"We should look inward to discover our immediate passions," said artist-activist Madame Gandhi, addressing the packed theater inside the SCAD Museum of Art, with her hand on her heart. "What do we care about?"
As part of deFINE ART 2017, SCAD presented two events with Madame Gandhi, the stage name of Los Angeles-based musician and feminist activist Kiran Gandhi. During her opening-night performance, Gandhi shared insights from her own career path and stressed the importance of putting passion first.
After a camp counselor introduced her to the drums at a young age, Gandhi abandoned her "oppressive piano lessons" and took to practicing the drums every day. As she began to identify as a drummer, Gandhi realized her passion for percussion wasn't fully shared by her parents.
"I got the sense — especially from my dad — that drumming was just extracurricular," Gandhi told the audience.
After studying mathematics as an undergraduate student, she landed an internship with Interscope Records, where she began accruing valuable experience in the music industry.
"[My dad] would call me, questioning 'What's the next move? Are you going to get a job?'" Gandhi told the audience. "I said 'Papa, I'm not going to take your calls if they're oppressive.'" At this, several students laughed and clapped in approval.
Post-internship, Gandhi accepted a job at Interscope analyzing Spotify streaming plays. Then, just as she'd been accepted to business school, a chance meeting with M.I.A. led to Gandhi securing a spot as the drummer in London-born Sri Lankan rapper and activist's all-female band.
With grad school approaching and M.I.A.'s world tour about to kick off, Gandhi knew she had to make a choice.

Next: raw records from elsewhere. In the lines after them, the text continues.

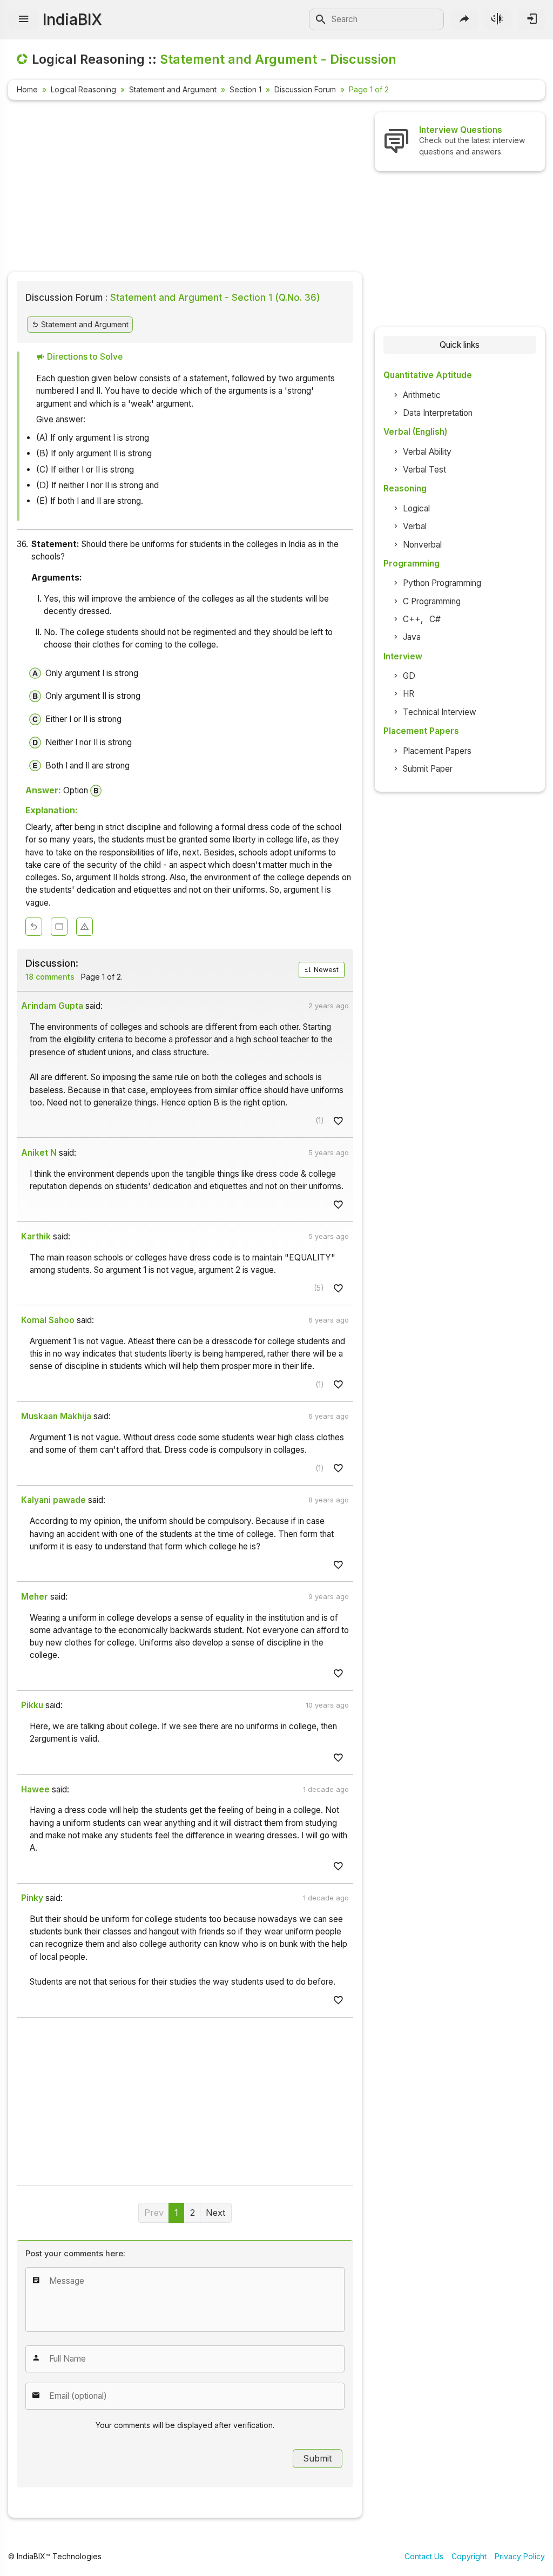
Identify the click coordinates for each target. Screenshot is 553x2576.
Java (412, 637)
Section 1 (245, 89)
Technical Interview (439, 712)
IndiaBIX (72, 19)
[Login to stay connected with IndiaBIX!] (531, 19)
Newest (325, 970)
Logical (416, 508)
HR (408, 694)
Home (27, 89)
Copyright (469, 2556)
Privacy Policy (520, 2556)
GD (409, 676)
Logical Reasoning (83, 89)
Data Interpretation (438, 413)
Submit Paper (428, 769)
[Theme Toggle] (497, 19)
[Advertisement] (185, 188)
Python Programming (442, 583)
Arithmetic (422, 395)
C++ (412, 619)
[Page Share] (464, 19)
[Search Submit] (320, 19)
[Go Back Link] (33, 927)
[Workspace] (59, 927)
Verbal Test (424, 469)
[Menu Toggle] (23, 19)
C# (435, 619)
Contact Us (423, 2556)
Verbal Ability (427, 452)
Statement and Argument (173, 89)
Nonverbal (422, 545)
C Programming (432, 601)
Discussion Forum (305, 89)
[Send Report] (84, 927)
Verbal (415, 526)
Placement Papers (437, 751)
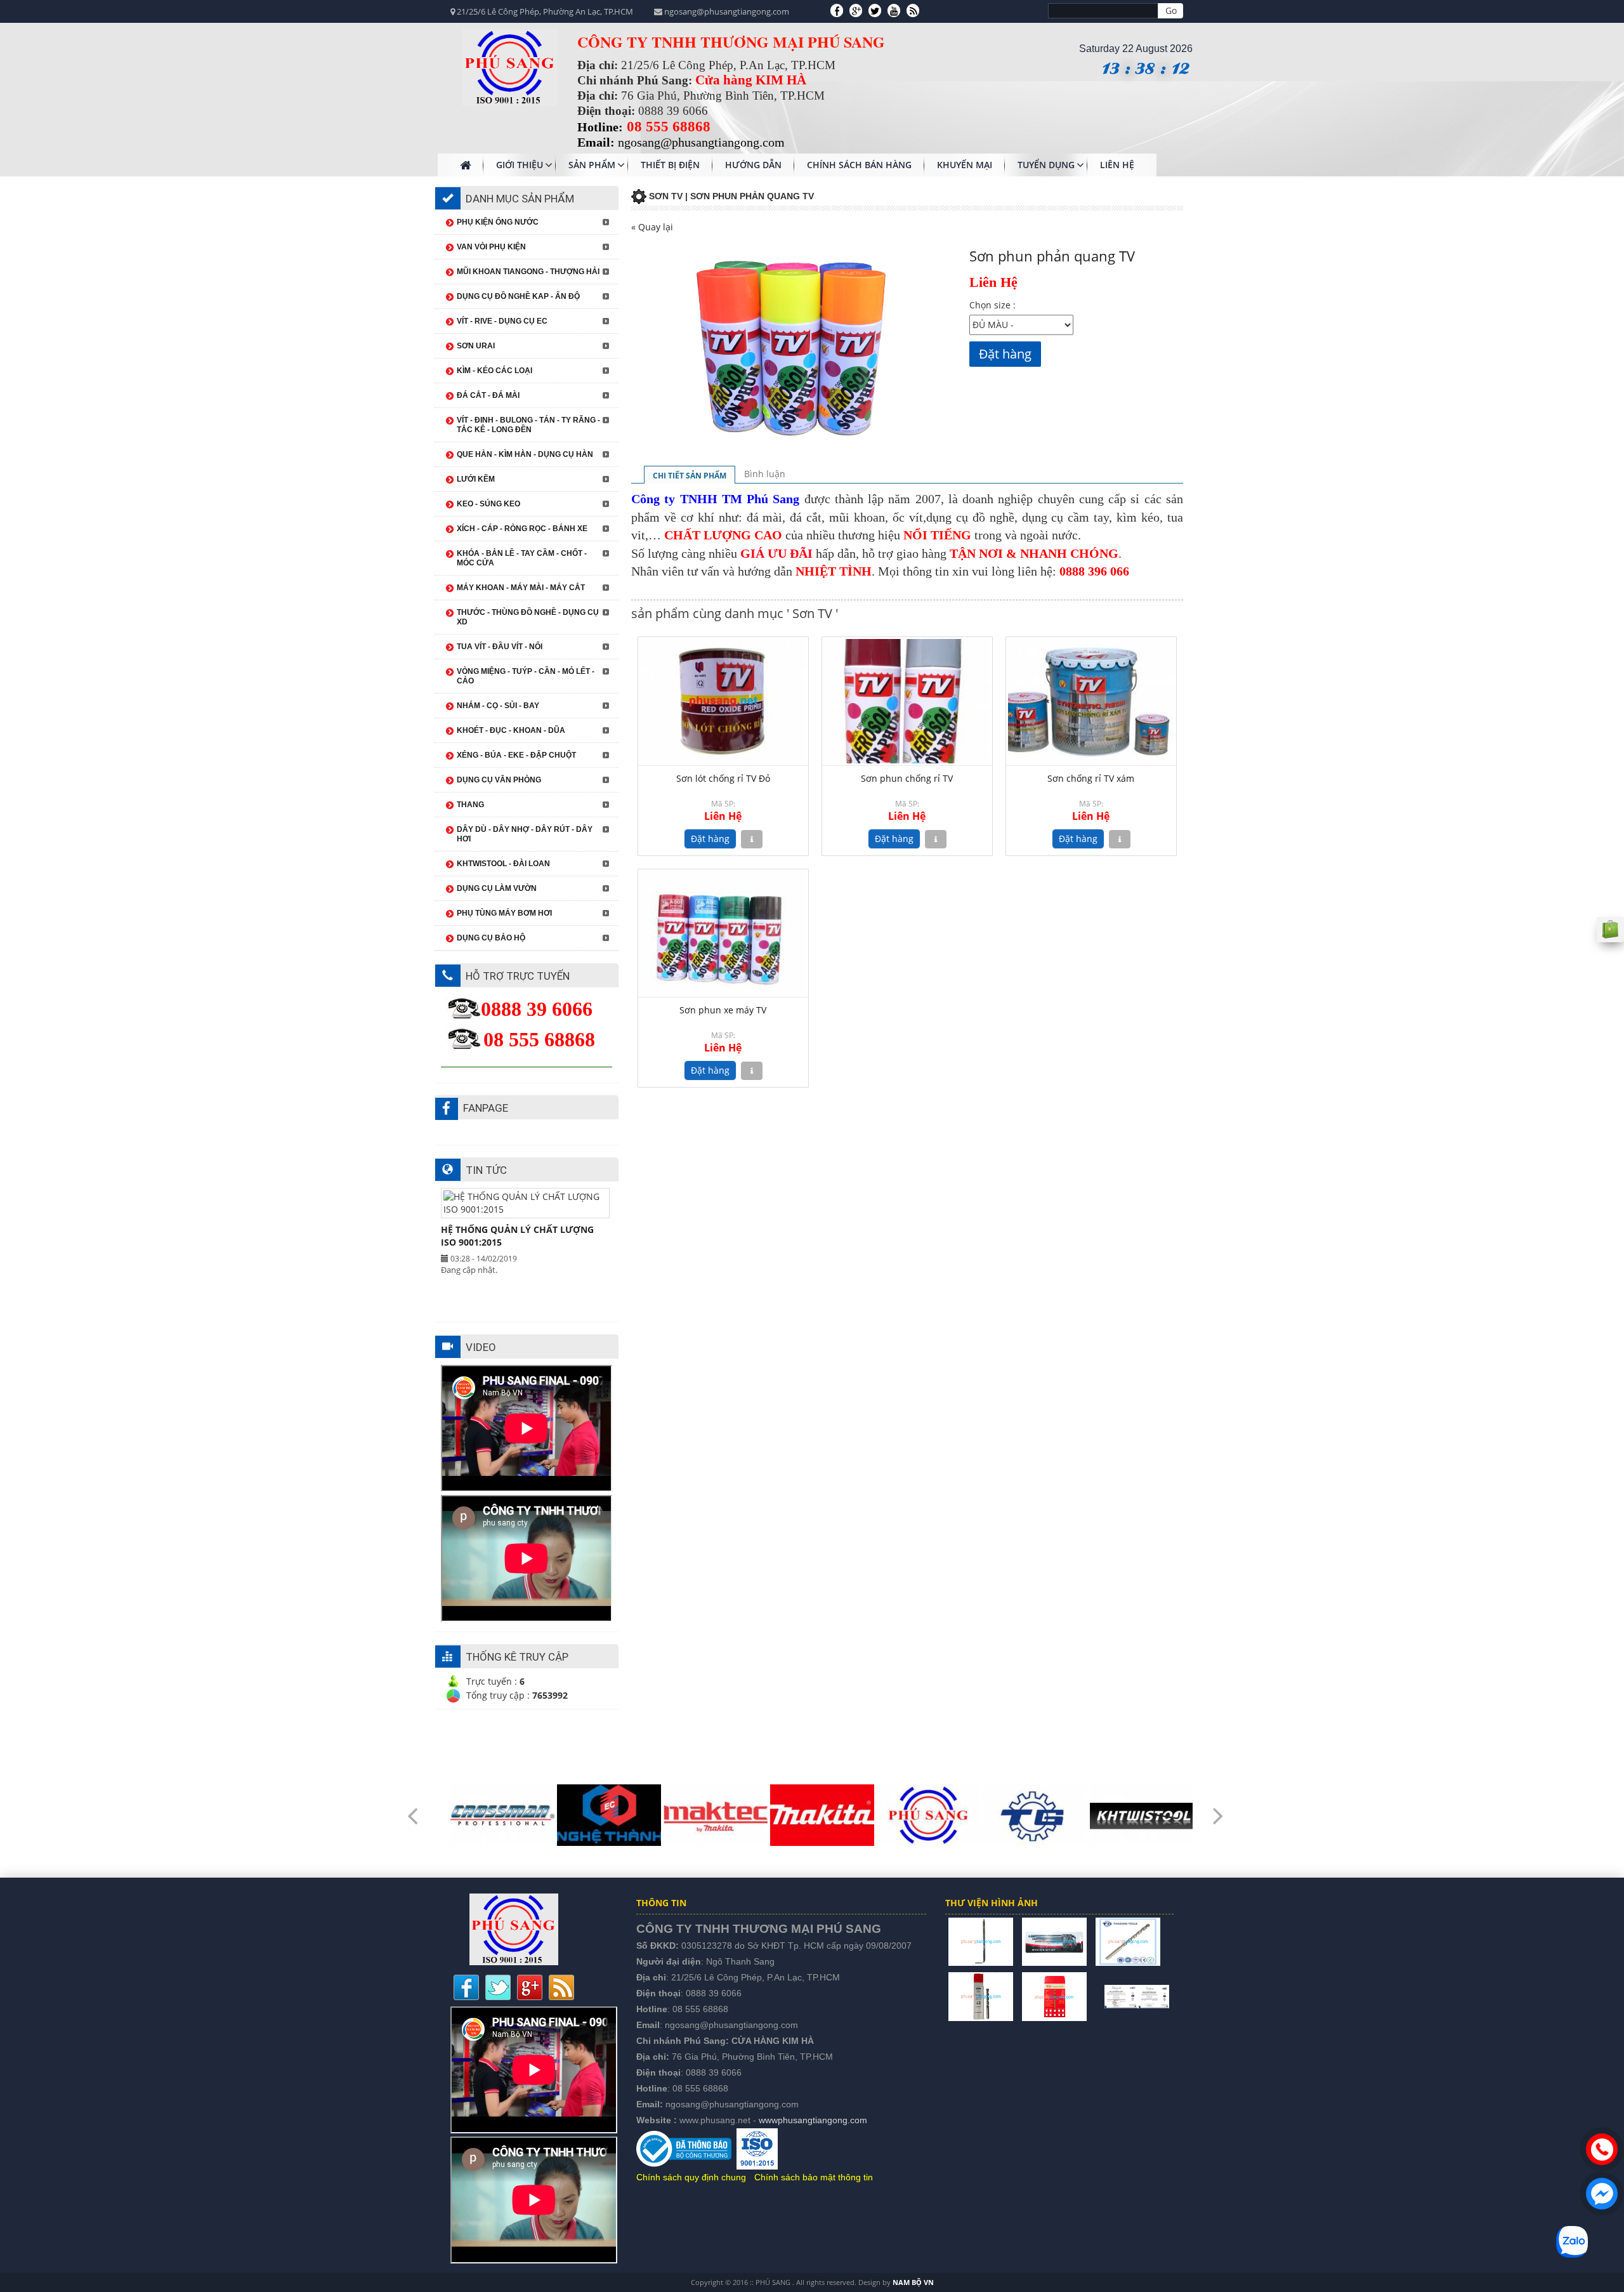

She chose both.
"On a Monday I'd go to class, and then catch a 3 p.m. shuttle from Boston's Logan to New York to play the first of five shows," Gandhi said, counting her steps on her fingers. "At 4 a.m. I'd go back to the airport and fly back for class. That was all week long. And it worked!"
As busy as this time was, Gandhi told the audience she felt "focused on her mission."
"I was an artist, traveling the word and getting to make music," Gandhi said. "What else is there?"
Gandhi closed the discussion with two songs from her 2016 EP "Voices," alternating from vocals to percussion and proudly proclaiming "the future is female" at the end of the evening.
The next day, Gandhi returned to the SCAD MOA theater to host a workshop titled "Own Your Voice," about "atomic living," which she explained means using spontaneity more productively.
"Teachers would ask about my 10-year plan," Gandhi admitted to the theater crowd, rolling her eyes. "A 10-year plan? I don't know what I'm doing 10 hours from now!"
Gandhi instructed students to fold a sheet of paper into three panels and number each section. In the first panel, students wrote things that brought them joy. The second panel was for students to write things they disliked about the world. The third panel was to brainstorm ideas on using the passions from panel one to correct the issues in panel two.
Gandhi concluded by encouraging students to revisit their lists and to always work towards their own happiness.
"Don't be afraid to fail," she said, as students and professors alike applauded. "Why do we teach perfection, but not bravery?"